A quarta-feira, 5 de agosto de 2015, selou o fim, de fato, do modelo de governo que Dilma Rousseff vinha tentando sustentar. Sobre o pano de fundo de uma crise econômica e social – além de moral – sem perspectiva de solução a curto prazo, configura-se agora o fator político aparentemente decisivo: a base de apoio ao Planalto no Congresso Nacional desintegrou-se, ao que tudo indica de modo irreversível, a ponto de o habitualmente cauteloso vice-presidente Michel Temer proclamar que “é preciso que alguém tenha a capacidade de reunificar” o País, deixando mais que óbvia a convicção de que a presidente da República não tem condições de fazê-lo. E como a convalidar o diagnóstico do crepúsculo do governo petista, no fim da tarde da quarta-feira pesquisa do Datafolha revelou que o índice da reprovação popular a Dilma Rousseff atingiu a marca recorde de 71%.

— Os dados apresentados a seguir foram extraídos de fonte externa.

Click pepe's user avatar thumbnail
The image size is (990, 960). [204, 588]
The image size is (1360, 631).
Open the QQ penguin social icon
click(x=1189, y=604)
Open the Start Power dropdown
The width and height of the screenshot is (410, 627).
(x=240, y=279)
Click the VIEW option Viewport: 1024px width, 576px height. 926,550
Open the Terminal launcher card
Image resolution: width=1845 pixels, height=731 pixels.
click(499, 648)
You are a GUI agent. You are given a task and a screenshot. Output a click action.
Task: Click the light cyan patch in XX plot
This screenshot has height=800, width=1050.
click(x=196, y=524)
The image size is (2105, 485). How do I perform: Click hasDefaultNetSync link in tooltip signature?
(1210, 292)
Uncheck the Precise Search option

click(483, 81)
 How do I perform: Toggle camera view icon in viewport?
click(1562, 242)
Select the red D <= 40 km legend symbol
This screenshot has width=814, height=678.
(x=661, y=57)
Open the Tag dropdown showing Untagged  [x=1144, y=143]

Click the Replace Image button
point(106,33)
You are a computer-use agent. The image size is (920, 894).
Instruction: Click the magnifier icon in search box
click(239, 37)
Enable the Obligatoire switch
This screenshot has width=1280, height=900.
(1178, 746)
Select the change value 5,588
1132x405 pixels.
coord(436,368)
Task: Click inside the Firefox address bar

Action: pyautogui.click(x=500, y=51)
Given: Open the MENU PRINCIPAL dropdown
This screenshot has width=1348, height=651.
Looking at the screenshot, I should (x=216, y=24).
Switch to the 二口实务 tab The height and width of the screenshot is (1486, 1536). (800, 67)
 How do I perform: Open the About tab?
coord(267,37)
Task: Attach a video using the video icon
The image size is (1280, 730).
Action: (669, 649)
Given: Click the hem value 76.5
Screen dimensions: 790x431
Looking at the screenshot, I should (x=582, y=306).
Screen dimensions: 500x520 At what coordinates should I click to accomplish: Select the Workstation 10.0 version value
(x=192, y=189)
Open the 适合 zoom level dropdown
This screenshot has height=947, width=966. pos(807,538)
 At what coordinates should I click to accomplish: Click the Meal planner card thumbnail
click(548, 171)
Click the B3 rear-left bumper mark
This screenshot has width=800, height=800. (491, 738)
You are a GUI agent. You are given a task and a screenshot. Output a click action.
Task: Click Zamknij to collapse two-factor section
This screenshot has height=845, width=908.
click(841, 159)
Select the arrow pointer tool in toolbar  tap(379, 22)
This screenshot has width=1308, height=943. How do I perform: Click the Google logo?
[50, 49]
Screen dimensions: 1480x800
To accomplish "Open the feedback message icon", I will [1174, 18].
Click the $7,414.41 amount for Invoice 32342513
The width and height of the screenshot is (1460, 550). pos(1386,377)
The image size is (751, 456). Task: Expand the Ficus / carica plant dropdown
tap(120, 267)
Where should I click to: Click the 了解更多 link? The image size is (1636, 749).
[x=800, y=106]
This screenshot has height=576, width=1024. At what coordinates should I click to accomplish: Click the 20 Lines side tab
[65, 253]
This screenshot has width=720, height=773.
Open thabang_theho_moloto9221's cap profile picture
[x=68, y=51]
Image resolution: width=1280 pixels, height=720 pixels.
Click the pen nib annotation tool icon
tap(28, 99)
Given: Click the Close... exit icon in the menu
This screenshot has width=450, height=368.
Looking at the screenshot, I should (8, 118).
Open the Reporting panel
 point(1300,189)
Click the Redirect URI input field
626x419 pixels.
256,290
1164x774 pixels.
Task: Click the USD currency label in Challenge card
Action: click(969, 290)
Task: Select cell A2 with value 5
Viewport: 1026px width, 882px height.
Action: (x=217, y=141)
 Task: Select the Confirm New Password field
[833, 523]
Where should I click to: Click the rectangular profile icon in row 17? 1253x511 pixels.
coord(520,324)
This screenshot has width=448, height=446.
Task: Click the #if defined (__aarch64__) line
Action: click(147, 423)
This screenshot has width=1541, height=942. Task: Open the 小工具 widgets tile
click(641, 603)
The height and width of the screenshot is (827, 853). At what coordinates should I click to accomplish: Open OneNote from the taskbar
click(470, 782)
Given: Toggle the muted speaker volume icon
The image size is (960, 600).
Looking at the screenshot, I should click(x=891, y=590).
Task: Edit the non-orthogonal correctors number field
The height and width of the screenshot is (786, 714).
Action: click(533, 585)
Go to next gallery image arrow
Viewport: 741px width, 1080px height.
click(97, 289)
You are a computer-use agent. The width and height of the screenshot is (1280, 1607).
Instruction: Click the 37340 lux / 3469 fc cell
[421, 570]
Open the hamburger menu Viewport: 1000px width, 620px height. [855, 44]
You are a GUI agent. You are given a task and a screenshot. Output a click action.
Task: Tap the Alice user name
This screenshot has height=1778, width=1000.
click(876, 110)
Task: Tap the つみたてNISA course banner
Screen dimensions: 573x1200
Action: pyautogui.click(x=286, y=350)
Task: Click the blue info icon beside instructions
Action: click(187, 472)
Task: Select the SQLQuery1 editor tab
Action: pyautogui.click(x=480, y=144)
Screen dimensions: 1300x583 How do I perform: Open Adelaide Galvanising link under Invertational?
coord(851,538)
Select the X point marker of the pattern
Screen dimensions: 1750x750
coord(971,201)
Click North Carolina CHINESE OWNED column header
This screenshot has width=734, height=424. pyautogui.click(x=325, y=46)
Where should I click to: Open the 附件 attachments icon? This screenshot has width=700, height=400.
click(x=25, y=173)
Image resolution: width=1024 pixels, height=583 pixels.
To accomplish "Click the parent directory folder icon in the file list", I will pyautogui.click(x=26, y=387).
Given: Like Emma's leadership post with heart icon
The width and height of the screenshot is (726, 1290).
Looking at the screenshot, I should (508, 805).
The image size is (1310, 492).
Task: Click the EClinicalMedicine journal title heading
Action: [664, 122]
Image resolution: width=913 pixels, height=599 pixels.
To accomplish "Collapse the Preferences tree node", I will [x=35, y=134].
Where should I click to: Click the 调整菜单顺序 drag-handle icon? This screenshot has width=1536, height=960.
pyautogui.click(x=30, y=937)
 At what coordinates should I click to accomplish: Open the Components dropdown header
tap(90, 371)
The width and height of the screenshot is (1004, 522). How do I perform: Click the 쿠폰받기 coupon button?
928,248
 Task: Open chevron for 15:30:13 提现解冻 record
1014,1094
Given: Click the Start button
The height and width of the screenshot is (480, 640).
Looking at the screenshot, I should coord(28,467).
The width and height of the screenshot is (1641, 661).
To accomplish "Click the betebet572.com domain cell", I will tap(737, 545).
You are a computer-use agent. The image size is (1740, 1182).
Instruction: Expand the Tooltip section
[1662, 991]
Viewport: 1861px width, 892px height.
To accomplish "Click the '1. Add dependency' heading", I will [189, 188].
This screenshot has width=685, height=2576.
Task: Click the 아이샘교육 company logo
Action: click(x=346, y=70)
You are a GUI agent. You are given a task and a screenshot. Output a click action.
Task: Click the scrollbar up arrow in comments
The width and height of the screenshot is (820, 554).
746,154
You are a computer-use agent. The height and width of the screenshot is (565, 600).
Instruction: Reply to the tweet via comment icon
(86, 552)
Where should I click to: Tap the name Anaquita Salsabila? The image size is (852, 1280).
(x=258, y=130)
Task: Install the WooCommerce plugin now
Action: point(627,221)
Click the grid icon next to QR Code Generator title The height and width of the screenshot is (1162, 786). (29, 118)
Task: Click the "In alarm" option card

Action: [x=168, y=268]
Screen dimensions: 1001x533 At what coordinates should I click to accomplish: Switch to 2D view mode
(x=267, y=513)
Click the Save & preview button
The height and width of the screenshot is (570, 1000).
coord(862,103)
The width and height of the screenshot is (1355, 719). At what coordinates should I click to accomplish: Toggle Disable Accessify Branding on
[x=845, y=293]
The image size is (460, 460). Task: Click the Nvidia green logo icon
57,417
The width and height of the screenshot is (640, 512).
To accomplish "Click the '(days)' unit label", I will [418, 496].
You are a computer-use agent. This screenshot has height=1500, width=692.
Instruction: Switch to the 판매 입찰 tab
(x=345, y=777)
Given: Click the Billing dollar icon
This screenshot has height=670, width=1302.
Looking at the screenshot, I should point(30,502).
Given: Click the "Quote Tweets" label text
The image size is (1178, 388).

Michel Temer falou aos jornalistas depois de se ter reunido, na manhã daquele dia, com os líderes da base aliada no Senado e na Câmara e com os ministros Joaquim Levy, da Fazenda; Eliseu Padilha, da Aviação Civil – seu braço direito na articulação política do governo –; Luis Inácio Adams, da Advocacia-Geral; e José Eduardo Cardozo, da Justiça. Depois, em tom emocionado, afirmou: “Eu queria fazer uma declaração precisamente em face das várias autoridades do Legislativo e do Executivo que passaram aqui pelo meu gabinete. A declaração eu quero fazer, na verdade, aos vários setores da sociedade brasileira”. E, contrariando o que dissera recentemente sobre a existência de uma “crisezinha”, emendou: “Não vamos ignorar que a situação é razoavelmente grave, não tenho dúvidas de que é grave, porque há uma crise política se ensaiando, uma crise econômica que está precisando ser ajustada”.
O vice-presidente da República tem sido o aliado em quem mais Dilma tem podido confiar nesse tormentoso início de segundo mandato. É particularmente grave, portanto, o sentido de suas palavras: “É preciso que alguém tenha a capacidade de reunificar, reunir a todos e fazer este apelo e eu estou tomando esta liberdade de fazer este pedido porque, caso contrário, podemos entrar numa crise desagradável para o País”.
Poucas horas depois do apelo de Temer pela “reunificação”, dois partidos da base aliada, PDT e PTB, declaravam posição de “independência” – sem nenhuma referência a deixar os Ministérios que comandam –, o que contribuiu para outra fragorosa derrota do governo na Câmara, que aprovou mais um golpe no ajuste fiscal: o reajuste de salário de várias carreiras que resultará em impacto de R$ 2,45 bilhões anuais para a União.
Enquanto isso, em mais uma demonstração do desespero do governo, o ministro-chefe da Casa Civil, Aloizio Mercadante, em depoimento numa comissão da Câmara, fez afagos à oposição, especialmente ao PSDB, e propôs um “pacto suprapartidário” para controlar a crise econômica. Para surpresa de quem conhece a habitual agressividade de Mercadante com os “inimigos”, ele chegou até a elogiar o programa de estabilidade econômica do governo FHC, do qual sempre foi um crítico rigoroso. Na véspera, em jantar na casa do senador Tasso Jereissati (PSDB-CE), com a presença do presidente do Senado, Renan Calheiros (PMDB-AL), e de Aécio Neves (PSDB-MG), tucanos e peemedebistas discutiram o desenvolvimento da crise política e a possibilidade do impeachment de Dilma Rousseff.
Por sua vez, em reunião com deputados estaduais e dirigentes do Partido dos Trabalhadores (PT) em São Paulo, Lula manifestou pessimismo com as perspectivas políticas. De acordo com participantes do encontro, fazendo uma comparação da situação atual do PT com a reviravolta conquistada em 2005 depois do escândalo do mensalão, ele teria declarado não acreditar que nem mesmo uma repentina e milagrosa recuperação econômica aliviaria a impopularidade do governo e do partido, porque, se antes se levantavam recursos para um “projeto político”, agora isso é feito para enriquecimento pessoal dos envolvidos nas denúncias de corrupção. Essa, é claro, é uma visão muito peculiar do processo dito político. A obra de Lula é mais complexa do que isso. Para chegar onde chegou, ele olhou para os lados enquanto seus lugares-tenentes inoculavam a máquina estatal e agentes econômicos que a ela serviu com o germe da corrupção. O contágio foi de tal ordem que hoje o Brasil se vê à matroca.